• Data for the task:

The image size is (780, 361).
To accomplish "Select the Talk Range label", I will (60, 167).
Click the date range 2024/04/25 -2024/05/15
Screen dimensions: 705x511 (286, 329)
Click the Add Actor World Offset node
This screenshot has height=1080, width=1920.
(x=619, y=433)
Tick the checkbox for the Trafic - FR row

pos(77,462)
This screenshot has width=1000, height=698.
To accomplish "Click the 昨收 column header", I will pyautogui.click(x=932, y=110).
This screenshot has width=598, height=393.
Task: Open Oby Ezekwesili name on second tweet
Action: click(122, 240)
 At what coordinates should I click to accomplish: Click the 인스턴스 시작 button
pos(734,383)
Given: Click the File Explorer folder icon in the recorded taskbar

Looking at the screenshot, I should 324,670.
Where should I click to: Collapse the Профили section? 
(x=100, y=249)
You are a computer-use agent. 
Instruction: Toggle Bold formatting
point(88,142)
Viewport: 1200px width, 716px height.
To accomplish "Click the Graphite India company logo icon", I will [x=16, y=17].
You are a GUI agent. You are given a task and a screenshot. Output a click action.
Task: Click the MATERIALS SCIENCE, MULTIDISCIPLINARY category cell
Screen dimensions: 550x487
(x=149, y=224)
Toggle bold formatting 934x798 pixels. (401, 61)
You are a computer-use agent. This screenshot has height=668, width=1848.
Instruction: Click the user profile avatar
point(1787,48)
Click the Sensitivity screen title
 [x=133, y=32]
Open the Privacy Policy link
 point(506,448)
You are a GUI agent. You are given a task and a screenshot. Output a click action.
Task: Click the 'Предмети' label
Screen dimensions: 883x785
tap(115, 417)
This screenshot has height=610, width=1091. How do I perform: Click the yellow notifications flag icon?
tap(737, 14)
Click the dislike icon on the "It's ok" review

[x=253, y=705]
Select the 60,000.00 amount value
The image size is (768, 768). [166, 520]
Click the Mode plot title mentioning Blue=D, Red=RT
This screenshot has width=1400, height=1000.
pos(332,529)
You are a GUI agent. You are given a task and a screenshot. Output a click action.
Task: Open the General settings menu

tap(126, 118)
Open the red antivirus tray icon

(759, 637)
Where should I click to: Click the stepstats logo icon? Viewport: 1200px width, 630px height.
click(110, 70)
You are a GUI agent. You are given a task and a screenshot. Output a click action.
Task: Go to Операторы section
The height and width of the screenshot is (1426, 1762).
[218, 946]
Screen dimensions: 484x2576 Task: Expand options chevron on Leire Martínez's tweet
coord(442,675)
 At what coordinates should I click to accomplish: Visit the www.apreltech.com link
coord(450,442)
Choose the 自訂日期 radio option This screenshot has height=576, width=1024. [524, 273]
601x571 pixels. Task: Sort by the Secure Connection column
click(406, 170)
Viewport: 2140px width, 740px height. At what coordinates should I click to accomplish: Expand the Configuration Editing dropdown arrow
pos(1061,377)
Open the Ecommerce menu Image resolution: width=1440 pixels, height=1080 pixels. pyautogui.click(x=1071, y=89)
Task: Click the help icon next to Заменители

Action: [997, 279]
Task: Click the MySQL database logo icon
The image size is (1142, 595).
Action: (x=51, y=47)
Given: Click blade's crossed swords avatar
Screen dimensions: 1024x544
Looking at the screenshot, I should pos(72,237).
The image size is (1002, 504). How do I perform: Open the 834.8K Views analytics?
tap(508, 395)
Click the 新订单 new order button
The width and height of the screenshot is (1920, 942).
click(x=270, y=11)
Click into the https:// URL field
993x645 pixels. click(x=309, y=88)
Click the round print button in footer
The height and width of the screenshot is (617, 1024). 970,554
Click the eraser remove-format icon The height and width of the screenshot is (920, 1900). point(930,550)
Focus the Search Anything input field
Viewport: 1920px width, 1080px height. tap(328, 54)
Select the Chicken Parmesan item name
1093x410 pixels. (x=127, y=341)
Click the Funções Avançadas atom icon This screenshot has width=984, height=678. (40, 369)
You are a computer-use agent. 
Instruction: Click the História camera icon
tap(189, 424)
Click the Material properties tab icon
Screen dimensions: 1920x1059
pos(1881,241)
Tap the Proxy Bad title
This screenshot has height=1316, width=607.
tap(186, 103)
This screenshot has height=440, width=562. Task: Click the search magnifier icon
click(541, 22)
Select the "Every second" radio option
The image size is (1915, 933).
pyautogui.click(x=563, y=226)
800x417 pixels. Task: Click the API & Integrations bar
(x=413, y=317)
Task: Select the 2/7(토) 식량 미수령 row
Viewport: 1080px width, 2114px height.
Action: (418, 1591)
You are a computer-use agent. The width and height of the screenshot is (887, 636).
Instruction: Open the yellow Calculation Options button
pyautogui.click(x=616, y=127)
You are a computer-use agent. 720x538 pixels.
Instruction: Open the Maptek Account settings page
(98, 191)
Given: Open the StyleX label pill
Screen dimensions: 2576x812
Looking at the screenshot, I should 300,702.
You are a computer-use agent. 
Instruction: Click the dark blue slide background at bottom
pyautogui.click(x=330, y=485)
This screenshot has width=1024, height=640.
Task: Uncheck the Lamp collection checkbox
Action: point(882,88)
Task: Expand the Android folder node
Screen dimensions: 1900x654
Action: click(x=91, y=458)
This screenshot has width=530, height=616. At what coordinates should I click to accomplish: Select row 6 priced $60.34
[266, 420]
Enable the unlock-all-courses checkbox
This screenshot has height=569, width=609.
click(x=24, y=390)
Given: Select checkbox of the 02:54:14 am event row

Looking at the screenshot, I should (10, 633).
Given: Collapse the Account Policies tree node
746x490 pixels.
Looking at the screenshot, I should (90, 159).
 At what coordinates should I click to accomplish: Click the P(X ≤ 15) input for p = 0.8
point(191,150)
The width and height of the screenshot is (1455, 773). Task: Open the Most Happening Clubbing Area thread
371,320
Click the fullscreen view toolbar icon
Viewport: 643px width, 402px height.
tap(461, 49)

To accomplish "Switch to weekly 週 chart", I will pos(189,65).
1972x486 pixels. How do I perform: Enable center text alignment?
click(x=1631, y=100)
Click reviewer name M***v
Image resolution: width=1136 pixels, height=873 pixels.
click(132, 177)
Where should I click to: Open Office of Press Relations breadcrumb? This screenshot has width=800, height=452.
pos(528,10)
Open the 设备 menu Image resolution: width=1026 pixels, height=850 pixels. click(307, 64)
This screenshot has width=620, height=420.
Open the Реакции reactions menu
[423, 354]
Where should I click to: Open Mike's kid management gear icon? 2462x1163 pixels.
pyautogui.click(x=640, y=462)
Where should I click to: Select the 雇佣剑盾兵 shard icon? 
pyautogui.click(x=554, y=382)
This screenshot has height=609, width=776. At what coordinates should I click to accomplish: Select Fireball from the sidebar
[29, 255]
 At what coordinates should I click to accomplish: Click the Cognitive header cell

• Exercise: Copy out every line in the listing where the word "label" appears.

• Task answer:
To accomplish "Select the Talk Range label", I will (60, 167).
Task: Click the 'Предмети' label
Given: Open the StyleX label pill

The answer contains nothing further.